Saved entries:
=====

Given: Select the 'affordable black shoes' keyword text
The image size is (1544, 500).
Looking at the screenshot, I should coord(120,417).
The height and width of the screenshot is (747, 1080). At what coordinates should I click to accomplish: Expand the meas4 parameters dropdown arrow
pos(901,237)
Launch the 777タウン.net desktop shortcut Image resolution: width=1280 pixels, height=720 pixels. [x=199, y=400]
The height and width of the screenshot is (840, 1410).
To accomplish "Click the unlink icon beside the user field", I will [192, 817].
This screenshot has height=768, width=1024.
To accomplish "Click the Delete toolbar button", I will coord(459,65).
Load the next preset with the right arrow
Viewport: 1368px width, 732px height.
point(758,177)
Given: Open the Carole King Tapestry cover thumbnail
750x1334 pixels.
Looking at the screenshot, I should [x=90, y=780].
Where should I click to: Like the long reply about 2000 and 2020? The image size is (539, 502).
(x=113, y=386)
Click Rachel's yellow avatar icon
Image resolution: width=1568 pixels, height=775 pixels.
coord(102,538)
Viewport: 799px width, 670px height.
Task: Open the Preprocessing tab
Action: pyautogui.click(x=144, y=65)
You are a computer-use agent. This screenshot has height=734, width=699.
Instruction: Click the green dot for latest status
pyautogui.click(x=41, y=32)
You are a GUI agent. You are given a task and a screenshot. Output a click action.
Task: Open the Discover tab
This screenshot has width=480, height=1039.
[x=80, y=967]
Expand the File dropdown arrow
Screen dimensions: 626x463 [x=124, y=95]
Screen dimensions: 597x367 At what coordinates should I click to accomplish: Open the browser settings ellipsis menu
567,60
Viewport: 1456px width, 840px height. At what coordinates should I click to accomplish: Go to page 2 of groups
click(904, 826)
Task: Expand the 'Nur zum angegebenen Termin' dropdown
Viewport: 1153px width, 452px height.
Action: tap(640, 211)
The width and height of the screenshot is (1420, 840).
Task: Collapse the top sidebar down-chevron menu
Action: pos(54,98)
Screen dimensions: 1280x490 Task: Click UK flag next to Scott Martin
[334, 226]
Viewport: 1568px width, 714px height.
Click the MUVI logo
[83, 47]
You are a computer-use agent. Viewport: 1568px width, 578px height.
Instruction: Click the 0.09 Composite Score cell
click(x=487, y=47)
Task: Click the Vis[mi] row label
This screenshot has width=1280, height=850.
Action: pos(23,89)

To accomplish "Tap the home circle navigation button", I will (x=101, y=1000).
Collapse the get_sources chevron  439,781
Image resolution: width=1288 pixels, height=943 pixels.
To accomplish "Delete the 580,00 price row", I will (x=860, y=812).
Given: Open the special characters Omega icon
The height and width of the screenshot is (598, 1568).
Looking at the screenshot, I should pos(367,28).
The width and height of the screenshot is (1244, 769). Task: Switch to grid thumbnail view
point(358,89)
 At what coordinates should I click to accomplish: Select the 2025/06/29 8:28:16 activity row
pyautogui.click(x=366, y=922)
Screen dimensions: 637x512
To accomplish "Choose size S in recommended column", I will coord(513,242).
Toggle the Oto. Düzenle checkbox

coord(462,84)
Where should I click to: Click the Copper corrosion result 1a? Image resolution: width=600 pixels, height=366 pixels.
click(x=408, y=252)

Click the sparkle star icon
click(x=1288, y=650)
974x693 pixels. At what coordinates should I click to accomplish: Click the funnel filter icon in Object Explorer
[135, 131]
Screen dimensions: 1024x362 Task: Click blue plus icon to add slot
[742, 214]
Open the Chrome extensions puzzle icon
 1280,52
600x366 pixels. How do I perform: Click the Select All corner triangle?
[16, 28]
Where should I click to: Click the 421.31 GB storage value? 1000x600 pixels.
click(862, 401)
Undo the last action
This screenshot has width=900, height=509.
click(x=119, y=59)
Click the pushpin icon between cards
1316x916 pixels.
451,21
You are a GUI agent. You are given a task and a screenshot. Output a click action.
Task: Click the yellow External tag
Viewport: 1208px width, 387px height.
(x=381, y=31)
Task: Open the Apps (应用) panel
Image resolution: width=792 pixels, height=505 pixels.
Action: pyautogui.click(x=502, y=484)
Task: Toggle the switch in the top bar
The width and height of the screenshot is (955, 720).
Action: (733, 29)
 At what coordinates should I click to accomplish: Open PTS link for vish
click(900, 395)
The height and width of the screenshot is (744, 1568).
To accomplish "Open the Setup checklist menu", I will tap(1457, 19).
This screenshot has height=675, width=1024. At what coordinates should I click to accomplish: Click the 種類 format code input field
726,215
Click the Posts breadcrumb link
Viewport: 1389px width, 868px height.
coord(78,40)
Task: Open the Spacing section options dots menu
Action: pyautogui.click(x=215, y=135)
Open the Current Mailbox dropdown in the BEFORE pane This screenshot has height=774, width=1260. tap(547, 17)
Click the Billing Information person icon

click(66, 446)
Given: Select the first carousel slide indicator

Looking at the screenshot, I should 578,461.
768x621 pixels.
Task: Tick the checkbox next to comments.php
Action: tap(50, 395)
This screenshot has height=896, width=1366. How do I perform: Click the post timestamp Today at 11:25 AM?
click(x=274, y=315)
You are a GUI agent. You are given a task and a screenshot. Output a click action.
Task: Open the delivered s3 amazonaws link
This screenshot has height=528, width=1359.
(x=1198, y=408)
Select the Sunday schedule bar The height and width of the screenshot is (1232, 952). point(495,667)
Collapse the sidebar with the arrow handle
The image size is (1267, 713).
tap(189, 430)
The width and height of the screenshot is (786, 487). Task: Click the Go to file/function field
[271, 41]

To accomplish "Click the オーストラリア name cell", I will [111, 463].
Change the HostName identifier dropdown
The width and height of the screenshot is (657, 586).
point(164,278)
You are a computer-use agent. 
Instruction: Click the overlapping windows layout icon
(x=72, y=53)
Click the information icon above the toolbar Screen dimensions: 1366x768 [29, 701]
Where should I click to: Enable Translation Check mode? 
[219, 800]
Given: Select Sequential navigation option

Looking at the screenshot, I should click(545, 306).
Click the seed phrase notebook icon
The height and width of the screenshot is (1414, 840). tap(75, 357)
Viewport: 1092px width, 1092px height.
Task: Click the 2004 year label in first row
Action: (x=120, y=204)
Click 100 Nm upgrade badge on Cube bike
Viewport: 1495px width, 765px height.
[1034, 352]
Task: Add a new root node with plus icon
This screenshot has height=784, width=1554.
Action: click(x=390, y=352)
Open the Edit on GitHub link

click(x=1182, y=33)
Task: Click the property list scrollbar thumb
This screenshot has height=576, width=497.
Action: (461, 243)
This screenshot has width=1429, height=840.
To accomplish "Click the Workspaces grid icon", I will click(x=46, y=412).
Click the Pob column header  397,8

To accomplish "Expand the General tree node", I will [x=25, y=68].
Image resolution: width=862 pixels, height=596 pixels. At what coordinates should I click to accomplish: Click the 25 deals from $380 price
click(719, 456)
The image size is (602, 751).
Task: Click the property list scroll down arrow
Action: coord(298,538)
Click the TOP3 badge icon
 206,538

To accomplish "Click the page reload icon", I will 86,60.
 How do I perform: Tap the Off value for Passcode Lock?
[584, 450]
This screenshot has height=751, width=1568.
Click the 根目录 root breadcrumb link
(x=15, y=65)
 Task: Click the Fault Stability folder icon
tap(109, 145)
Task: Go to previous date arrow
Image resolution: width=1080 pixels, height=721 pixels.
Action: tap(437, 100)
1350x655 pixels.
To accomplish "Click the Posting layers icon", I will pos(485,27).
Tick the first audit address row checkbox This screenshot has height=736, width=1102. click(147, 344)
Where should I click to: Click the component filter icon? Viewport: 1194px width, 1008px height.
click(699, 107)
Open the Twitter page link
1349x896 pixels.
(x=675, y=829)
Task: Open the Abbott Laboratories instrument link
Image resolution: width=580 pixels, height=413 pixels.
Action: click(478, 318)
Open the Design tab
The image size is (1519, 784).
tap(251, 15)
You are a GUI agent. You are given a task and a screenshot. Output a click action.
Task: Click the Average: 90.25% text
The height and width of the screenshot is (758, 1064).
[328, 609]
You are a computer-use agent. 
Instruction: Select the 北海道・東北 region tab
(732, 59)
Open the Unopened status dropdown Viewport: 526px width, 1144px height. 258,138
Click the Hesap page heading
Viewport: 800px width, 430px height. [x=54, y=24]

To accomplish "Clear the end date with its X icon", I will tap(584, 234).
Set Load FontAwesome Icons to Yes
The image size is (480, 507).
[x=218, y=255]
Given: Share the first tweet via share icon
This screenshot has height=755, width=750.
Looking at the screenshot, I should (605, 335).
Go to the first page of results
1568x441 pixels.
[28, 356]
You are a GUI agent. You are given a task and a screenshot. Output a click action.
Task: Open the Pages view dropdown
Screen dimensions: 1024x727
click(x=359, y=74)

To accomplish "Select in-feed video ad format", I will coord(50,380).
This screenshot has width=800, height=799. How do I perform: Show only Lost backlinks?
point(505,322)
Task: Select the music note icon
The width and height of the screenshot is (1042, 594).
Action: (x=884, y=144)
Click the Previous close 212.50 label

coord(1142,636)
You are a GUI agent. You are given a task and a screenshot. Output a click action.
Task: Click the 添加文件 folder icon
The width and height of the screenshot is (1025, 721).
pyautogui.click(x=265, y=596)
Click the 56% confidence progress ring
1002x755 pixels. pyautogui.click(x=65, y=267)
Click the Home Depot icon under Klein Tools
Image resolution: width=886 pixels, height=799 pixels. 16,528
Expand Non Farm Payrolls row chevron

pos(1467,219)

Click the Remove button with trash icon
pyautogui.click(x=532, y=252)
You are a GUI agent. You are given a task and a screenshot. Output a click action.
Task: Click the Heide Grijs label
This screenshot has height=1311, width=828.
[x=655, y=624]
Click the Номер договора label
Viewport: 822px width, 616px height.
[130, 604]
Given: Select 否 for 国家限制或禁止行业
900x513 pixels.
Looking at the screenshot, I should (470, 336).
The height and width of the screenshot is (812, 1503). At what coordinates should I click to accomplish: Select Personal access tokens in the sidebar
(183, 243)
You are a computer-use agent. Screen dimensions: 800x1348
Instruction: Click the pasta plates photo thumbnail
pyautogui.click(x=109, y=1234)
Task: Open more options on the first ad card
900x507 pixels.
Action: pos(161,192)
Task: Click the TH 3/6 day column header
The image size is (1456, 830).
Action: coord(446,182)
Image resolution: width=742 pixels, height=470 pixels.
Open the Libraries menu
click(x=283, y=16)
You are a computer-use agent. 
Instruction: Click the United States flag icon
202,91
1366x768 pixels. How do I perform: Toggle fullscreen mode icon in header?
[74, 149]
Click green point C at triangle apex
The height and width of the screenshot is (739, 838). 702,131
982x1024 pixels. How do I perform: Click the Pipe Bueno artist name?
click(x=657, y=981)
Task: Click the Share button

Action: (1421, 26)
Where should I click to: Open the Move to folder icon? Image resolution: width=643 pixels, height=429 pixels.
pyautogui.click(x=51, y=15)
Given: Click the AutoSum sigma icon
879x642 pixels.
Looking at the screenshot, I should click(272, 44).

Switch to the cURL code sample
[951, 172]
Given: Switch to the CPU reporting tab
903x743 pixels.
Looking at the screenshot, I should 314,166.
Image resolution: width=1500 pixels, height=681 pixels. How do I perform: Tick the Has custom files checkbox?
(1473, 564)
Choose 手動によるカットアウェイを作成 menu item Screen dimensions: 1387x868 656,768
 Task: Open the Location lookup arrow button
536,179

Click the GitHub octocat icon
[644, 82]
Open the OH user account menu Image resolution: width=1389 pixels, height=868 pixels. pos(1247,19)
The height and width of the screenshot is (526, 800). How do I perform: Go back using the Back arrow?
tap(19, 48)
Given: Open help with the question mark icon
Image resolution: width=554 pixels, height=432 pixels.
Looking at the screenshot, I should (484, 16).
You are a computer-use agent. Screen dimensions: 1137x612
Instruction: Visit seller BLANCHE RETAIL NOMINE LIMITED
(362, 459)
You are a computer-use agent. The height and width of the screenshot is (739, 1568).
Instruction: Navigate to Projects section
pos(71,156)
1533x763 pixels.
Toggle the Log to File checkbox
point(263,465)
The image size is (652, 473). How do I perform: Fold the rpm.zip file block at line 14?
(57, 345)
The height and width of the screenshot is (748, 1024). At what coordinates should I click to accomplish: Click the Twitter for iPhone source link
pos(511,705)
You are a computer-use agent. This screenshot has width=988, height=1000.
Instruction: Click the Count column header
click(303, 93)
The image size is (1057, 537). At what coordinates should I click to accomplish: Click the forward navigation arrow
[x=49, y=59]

=====

Among the entries above, the line containing "Click the pushpin icon between cards", the line containing "Click the Posts breadcrumb link", and all lines between them are to be restated word for word; nothing else belongs in the reply.

- SOLUTION:
Click the pushpin icon between cards
1316x916 pixels.
451,21
You are a GUI agent. You are given a task and a screenshot. Output a click action.
Task: Click the yellow External tag
Viewport: 1208px width, 387px height.
(x=381, y=31)
Task: Open the Apps (应用) panel
Image resolution: width=792 pixels, height=505 pixels.
Action: pyautogui.click(x=502, y=484)
Task: Toggle the switch in the top bar
The width and height of the screenshot is (955, 720).
Action: (733, 29)
 At what coordinates should I click to accomplish: Open PTS link for vish
click(900, 395)
The height and width of the screenshot is (744, 1568).
To accomplish "Open the Setup checklist menu", I will tap(1457, 19).
This screenshot has height=675, width=1024. At what coordinates should I click to accomplish: Click the 種類 format code input field
726,215
Click the Posts breadcrumb link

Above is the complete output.